2. Key Stretching (Password Strengthening): This technique increases the computational cost of hashing a single password, making both brute-force attacks and rainbow table generation much slower.

   Definition: Key Stretching A technique that involves repeatedly applying a cryptographic hash function (or a similar function) multiple times to the password (and salt) to generate the final hash. This intentionally increases the time and computational resources required to perform the hashing operation.

   Instead of hash(password + salt), stretching computes hash(hash(...hash(password + salt)...)), iterating hundreds or thousands of times.

   Why is this effective?

   • Increased Cost per Attempt: Each guess in a brute-force attack now takes significantly longer to hash. If a hash takes 1000 iterations, an attacker can perform 1000 times fewer guesses per second on the same hardware.
   • Increased Table Generation Cost: Similarly, building a rainbow table for a stretched hash takes vastly more time and computational power during the table generation phase, making it less practical to build large tables.
   • Minimal User Impact: The extra computation time (e.g., a few hundred milliseconds) is usually imperceptible to a user logging in, but it adds substantial overhead for an attacker trying to compute millions or billions of hashes.
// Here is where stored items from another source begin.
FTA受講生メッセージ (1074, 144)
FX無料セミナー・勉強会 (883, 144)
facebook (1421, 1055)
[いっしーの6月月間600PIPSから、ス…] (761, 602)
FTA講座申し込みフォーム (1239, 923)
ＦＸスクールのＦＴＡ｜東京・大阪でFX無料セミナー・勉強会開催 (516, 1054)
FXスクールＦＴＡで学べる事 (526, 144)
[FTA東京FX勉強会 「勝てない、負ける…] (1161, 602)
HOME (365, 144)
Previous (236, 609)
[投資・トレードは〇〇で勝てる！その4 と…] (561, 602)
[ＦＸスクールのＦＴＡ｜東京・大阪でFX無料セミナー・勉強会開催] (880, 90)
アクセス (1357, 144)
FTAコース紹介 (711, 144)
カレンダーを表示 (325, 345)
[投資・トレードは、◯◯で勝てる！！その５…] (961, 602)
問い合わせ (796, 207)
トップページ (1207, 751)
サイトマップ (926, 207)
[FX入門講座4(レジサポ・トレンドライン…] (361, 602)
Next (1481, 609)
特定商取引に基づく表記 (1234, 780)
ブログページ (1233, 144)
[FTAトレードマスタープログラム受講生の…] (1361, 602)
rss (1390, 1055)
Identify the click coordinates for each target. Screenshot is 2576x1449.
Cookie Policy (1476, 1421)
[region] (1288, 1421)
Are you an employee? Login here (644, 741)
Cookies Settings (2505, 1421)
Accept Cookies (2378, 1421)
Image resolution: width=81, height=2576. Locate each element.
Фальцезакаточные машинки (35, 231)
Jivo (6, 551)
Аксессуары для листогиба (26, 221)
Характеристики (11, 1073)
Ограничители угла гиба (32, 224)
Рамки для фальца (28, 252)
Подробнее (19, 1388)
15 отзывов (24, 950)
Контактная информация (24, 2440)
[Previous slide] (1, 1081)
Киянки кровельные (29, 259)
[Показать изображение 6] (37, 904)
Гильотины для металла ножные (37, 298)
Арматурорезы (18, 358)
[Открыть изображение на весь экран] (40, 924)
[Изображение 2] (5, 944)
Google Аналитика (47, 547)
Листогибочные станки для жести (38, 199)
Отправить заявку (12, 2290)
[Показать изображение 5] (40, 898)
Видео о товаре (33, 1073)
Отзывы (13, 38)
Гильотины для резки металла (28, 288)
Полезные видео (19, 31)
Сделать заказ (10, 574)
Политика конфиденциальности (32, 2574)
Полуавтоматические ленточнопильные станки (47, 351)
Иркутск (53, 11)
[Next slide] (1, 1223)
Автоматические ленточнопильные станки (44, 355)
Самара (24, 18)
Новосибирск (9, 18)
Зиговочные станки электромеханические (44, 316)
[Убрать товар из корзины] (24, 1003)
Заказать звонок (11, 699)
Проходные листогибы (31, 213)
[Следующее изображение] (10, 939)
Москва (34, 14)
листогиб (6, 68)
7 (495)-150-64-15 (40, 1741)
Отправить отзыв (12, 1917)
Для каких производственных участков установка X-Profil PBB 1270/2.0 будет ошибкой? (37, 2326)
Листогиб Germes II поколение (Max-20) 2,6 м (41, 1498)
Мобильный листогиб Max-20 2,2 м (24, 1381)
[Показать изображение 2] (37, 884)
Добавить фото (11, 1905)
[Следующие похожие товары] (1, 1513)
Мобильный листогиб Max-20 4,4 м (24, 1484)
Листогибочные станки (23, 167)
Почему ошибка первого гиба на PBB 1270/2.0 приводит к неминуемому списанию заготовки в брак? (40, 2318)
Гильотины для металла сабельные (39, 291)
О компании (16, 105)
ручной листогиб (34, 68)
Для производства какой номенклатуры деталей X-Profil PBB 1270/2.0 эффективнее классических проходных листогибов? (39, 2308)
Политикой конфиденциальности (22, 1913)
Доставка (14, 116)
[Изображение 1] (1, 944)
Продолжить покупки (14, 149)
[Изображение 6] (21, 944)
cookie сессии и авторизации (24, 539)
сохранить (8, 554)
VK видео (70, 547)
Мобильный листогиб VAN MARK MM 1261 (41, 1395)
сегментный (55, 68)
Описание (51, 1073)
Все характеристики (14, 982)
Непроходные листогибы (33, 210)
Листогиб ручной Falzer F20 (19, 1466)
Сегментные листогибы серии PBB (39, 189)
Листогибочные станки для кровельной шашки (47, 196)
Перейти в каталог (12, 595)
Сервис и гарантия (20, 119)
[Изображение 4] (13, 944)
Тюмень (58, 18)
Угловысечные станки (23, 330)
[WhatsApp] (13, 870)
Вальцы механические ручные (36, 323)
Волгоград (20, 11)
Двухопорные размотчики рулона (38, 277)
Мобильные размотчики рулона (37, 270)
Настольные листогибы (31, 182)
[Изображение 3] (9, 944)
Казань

   Modern, recommended password hashing schemes like bcrypt, scrypt, and Argon2 are designed to be slow and resistant to parallel processing (unlike fast hashes like MD5 or SHA-1), incorporating both salting and key stretching (or similar mechanisms). MD5-Crypt, an older standard, also incorporated iterations (a form of stretching) but is still based on MD5, which has other weaknesses.

3. Password Complexity and Length: While not a direct cryptographic defense, encouraging users to choose longer and more complex passwords increases the size of the possible password space |P|. As seen in the formulas, a larger |P| requires a proportionally larger table L to maintain the same lookup speed t. Beyond a certain size/complexity threshold (which increases as computing power grows), generating comprehensive rainbow tables becomes computationally infeasible.

Rainbow tables remain a powerful tool against systems using older, unsalted, or fast hash functions. However, properly implemented salting and key stretching render them largely ineffective. Understanding the mechanics of rainbow tables reveals the importance of these modern password storage best practices. This knowledge empowers you, whether you're exploring offensive techniques or fortifying defenses, to appreciate the constant evolution of the digital security landscape.